Legislation

European Patent Convention
Patents Act 1977 (Unofficial consolidation)

Cases

Asahi Medical Co Ltd v Macopharma (UK) Ltd. and Another
[2002] EWCA Civ 466 (16 April, 2002)  
(Patents Court: Laddie J) 5 Dec 2000

 

Patents

Case Note Asahi Medical Co Ltd v Macopharma (UK) Ltd. and Another

John Lambert

March 2001 , Updated 14 Apr 2004

This article formerly appeared on the Old Colony House website

One of the conditions for the grant of a patent is that "it involves an inventive step". S. 3 of the Patents Act 1977 explains that "an invention shall be taken to involve an inventive step if it is not obvious to a person skilled in the art having regard to any matter which forms part of the state of the art. Obvious in this context means "technically or practically obvious and not to whether it is commercially obvious" as Aldous J put it in Hallen v Brabantia [1989] RPC 307, 327. As his lordship said:

"The basis of the law is that the public are entitled to manufacture that which has been published, in the sense of made available to the public, with obvious modifications. By 'obvious modifications' are meant that which technically or practically would be obvious to the unimaginative skilled addressee in the art. Such a skilled man should be assured that his actions will not be covered by any monopoly granted to another if he does that which is part of the state of the art with modifications which are workshop modifications or otherwise technically or practically obvious alterations. He does not and should not have to look further and consider whether the step he is taking is obvious or not for commercial reasons. The prize for a good commercial decision or idea is a head start on the competition and not a monopoly for twenty years."

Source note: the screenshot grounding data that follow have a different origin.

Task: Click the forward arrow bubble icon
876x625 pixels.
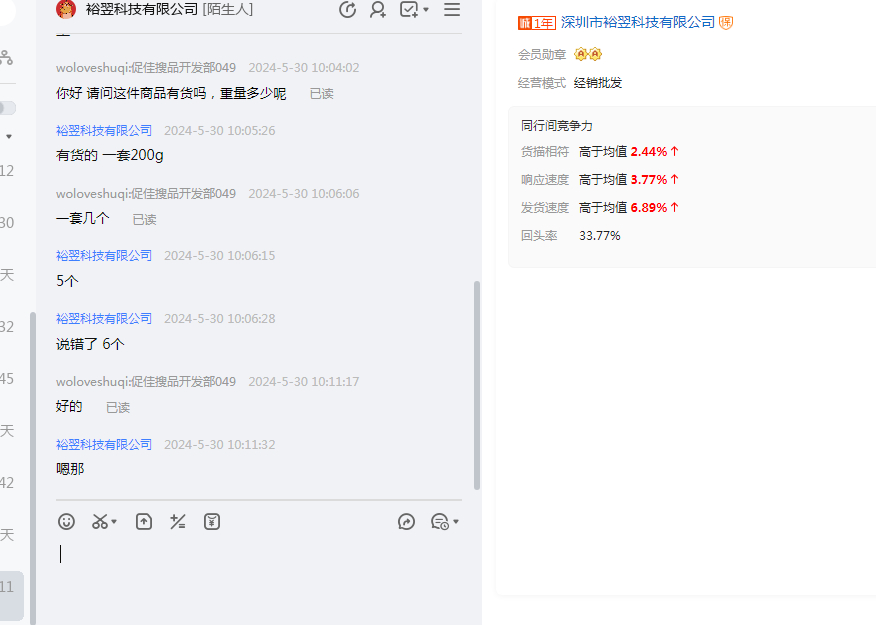Action: point(406,522)
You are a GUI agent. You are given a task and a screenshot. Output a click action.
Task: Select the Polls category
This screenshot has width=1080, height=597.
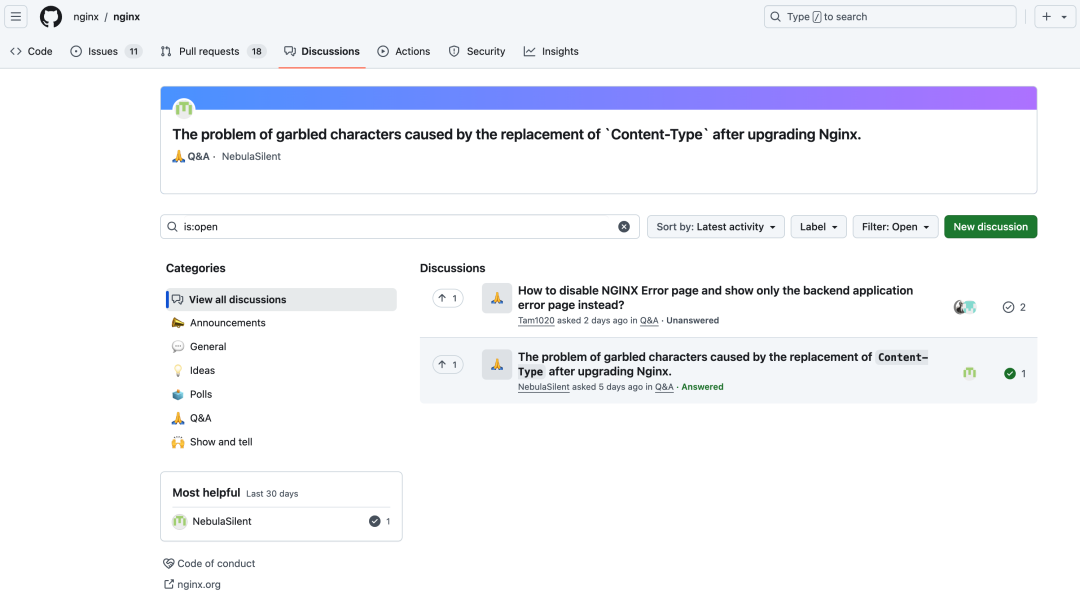coord(200,394)
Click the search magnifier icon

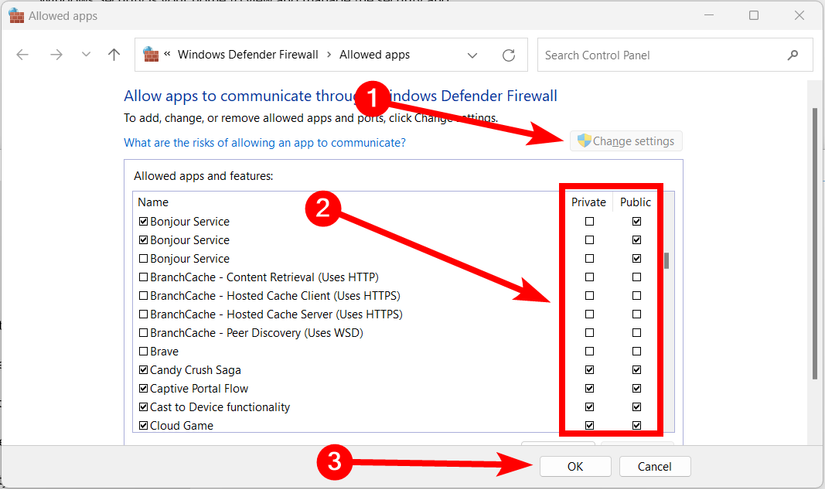[793, 55]
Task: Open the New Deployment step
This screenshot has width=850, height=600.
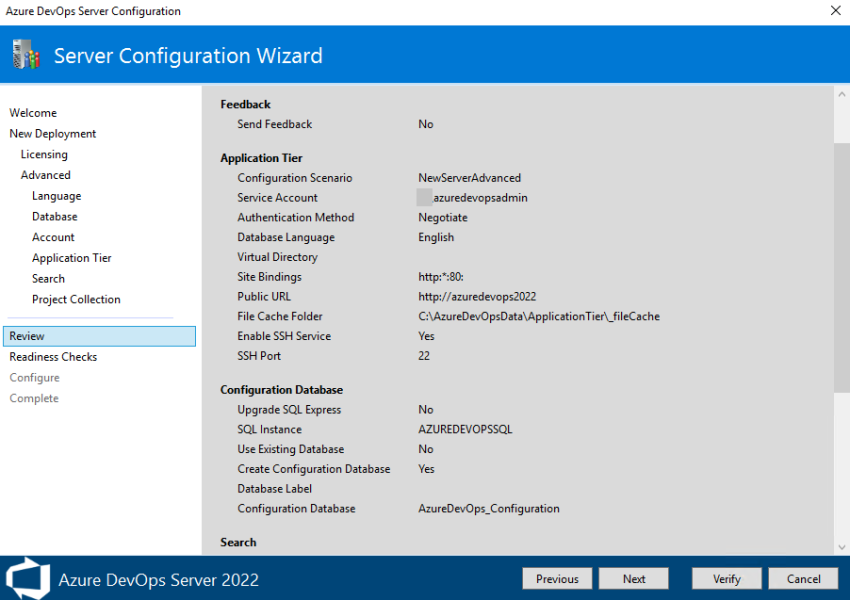Action: click(52, 133)
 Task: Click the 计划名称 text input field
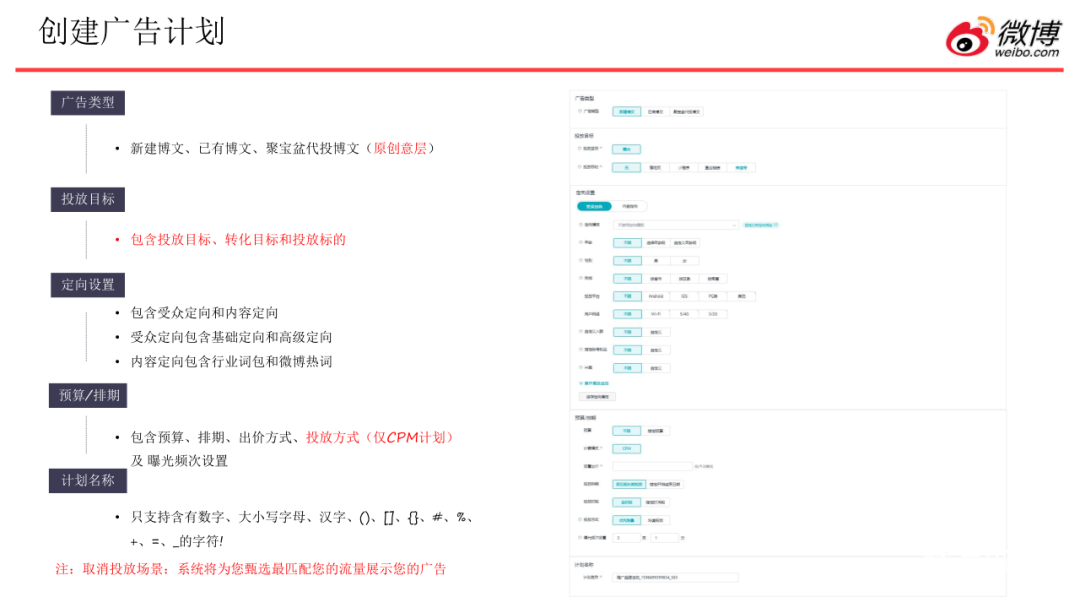(x=675, y=577)
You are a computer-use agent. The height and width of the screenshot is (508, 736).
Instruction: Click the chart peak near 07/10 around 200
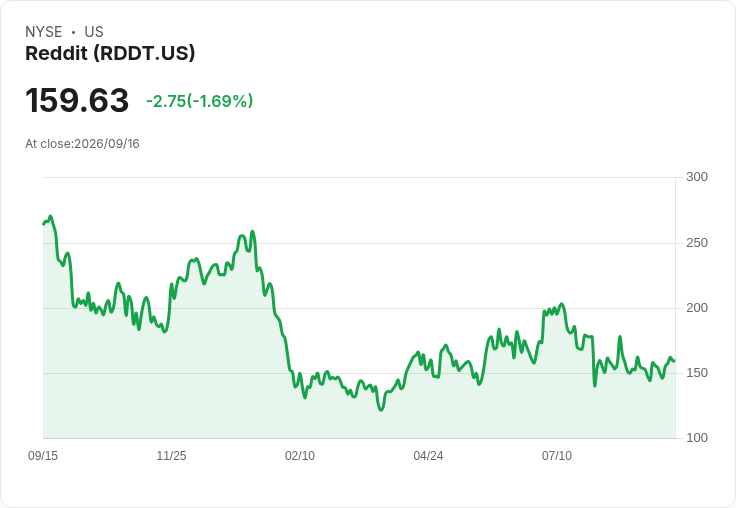tap(562, 304)
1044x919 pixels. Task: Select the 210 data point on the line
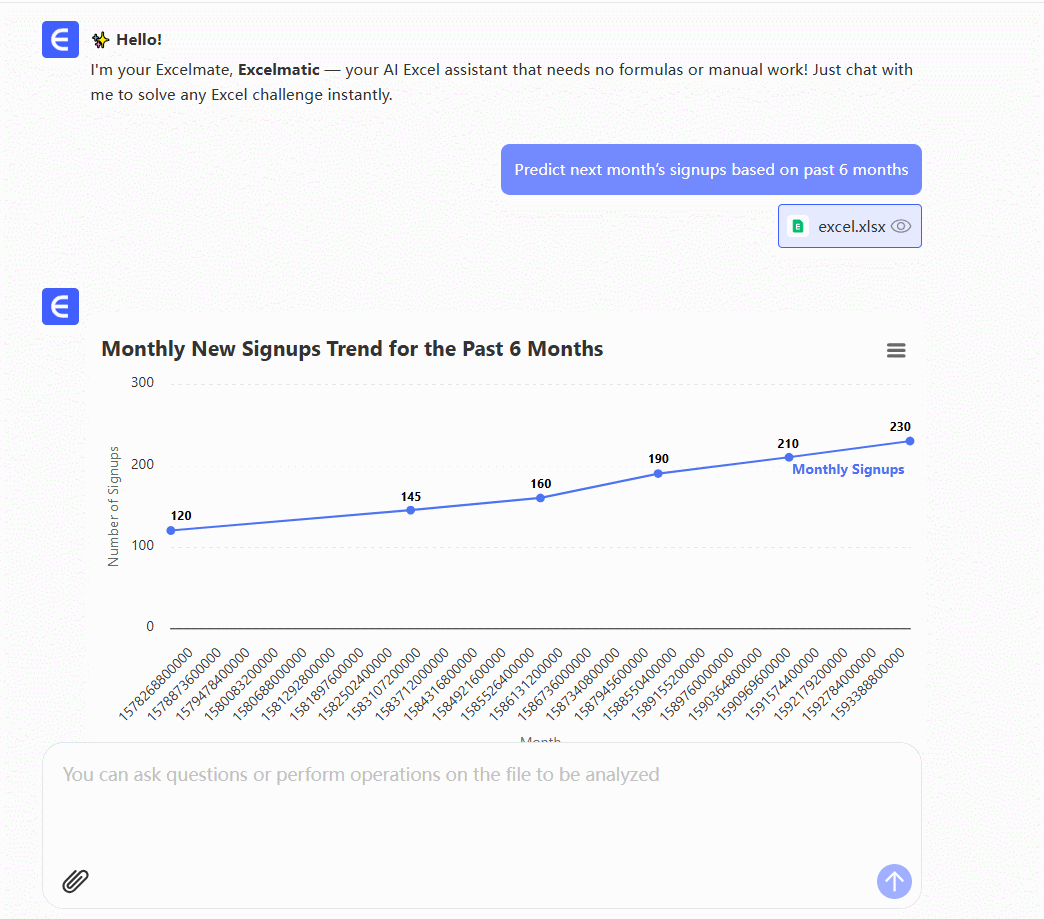tap(789, 457)
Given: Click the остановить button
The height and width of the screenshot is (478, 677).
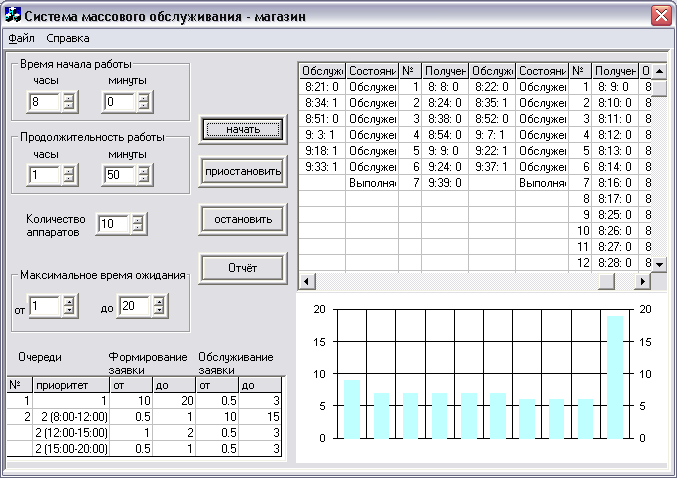Looking at the screenshot, I should coord(242,218).
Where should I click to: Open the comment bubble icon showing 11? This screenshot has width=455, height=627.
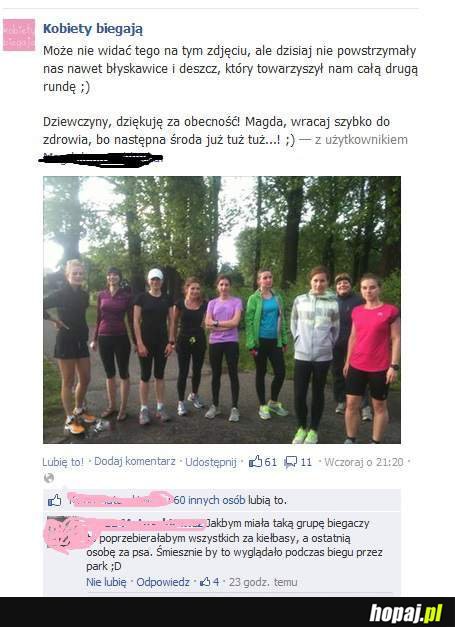coord(290,462)
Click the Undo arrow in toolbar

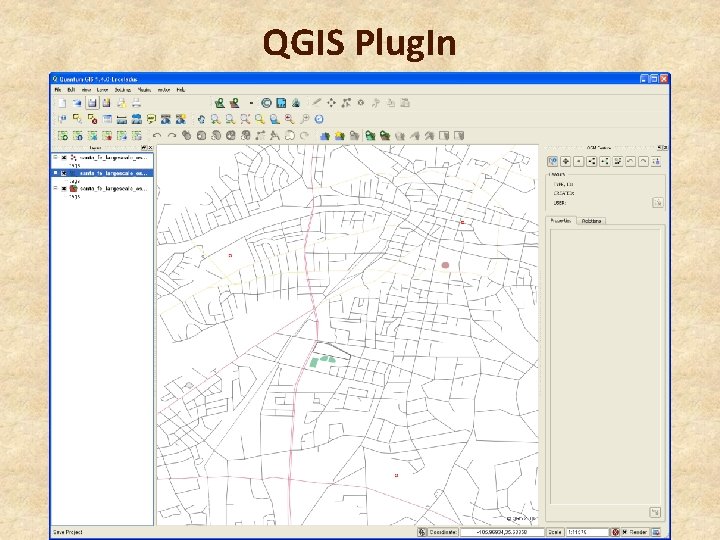(x=156, y=135)
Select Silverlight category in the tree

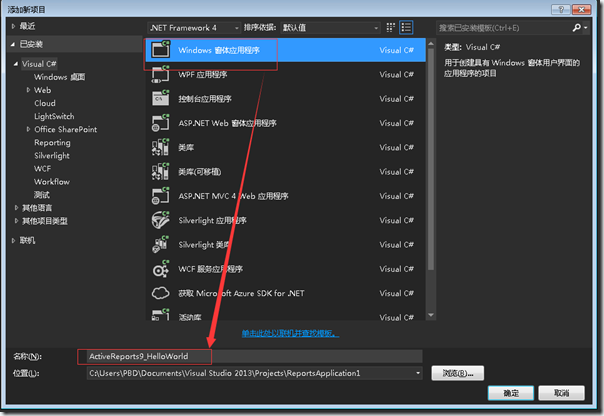click(x=52, y=156)
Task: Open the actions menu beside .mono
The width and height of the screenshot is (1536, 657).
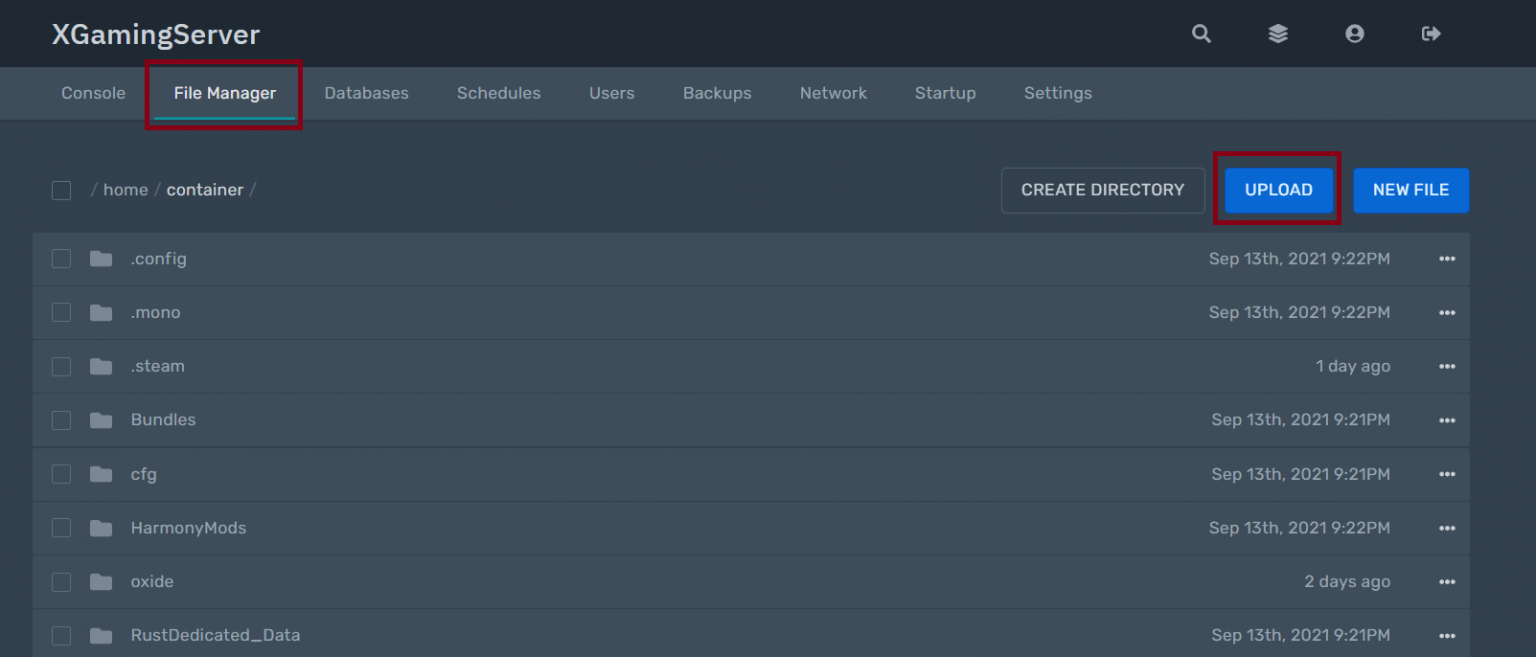Action: pyautogui.click(x=1447, y=312)
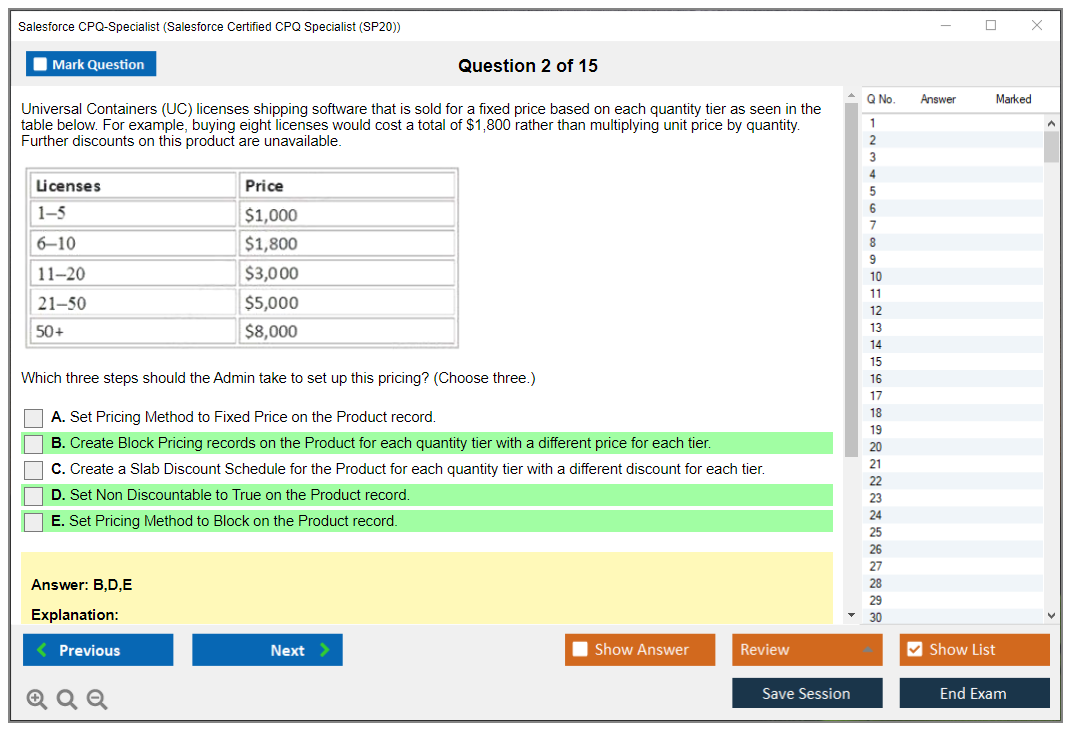Advance with the Next button
1075x735 pixels.
point(267,650)
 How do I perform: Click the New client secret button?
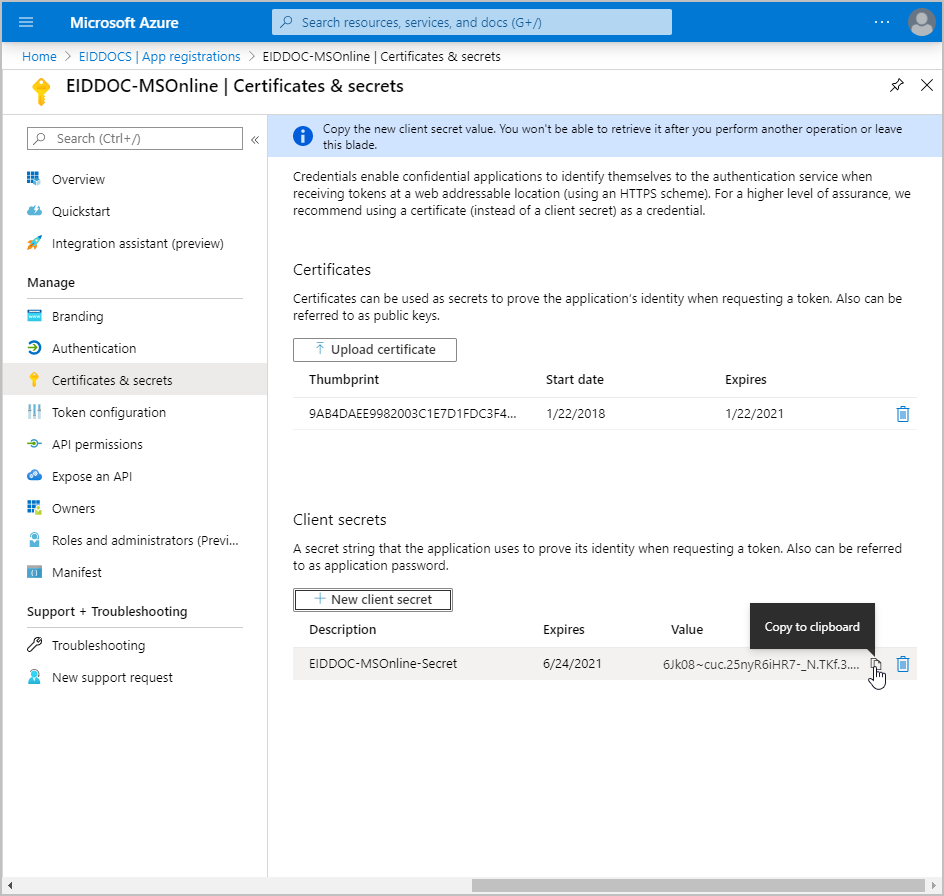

In Asahi Medical Co. Ltd. v Macopharma (UK) Limited a technique for separating blood into its components had been described in a paper published in 1974. The patented invention applied very much the same technique. The only substantial difference was that all the bags and connecting tubes of the patented invention were pre-assembled in sterile conditions, whereas the arrangement described in the paper was put together on an as-required basis using the equipment then available. The judge concluded that it would have been "nothing more than a workshop variation" at the priority date of the patent in suit to make the apparatus described by the paper in fully sterile conditions by asking one of the existing specialist manufacturers to use standard procedures to pre-assemble the parts of that apparatus in a factory in sterile conditions.
Counsel for the patentee had argued that there were good commercial reasons why that would not have been done. It was common ground that applying the techniques described in the paper would have required expensive filters and resulted in some wastage. An alternative method of obtaining the necessary blood component just before it was required was widely available. Nobody at the priority date would have thought of making that "workshop variation." Laddie J rejected those contentions. In his judgment, the notional skilled addressee came to the prior art with a practical interest in the design, manufacture and use of blood component separators. He would be taken to be interested in removing various constituents of blood at least from some blood products. He is assumed to have read the paper on which the defendants relied and to have an interest in its contents. Even if he were assumed to have settled into thinking of always filtering blood just before transfusion, the paper would have told him that there was an alternative method and that at least one blood bank had done this. 
The question whether the assembly of the apparatus previously described would have been obvious to the skilled addressee arose at the last stage of the test that Oliver LJ had proposed in Windsurfing International Inc. v Tabur Marine (Great Britain) Ltd. [1985] RPC 59, 73: namely, whether the differences between what was known and used and the alleged invention would have been obvious to a skilled addressee or whether they would have required some degree of invention. Oliver LJ had stressed in Windsurfing that those differences had to be viewed without any knowledge of the alleged invention. Hindsight is a wonderful thing and it is very difficult in practice for someone who considers a technical advance after a priority date to put the alleged invention out of his mind. Design engineers are practical people who consider not only what is technically feasible but also what is cost-effective. Every application of the Windsurfing test must depend strictly on its own facts.
Laddie J's judgment was upheld on appeal.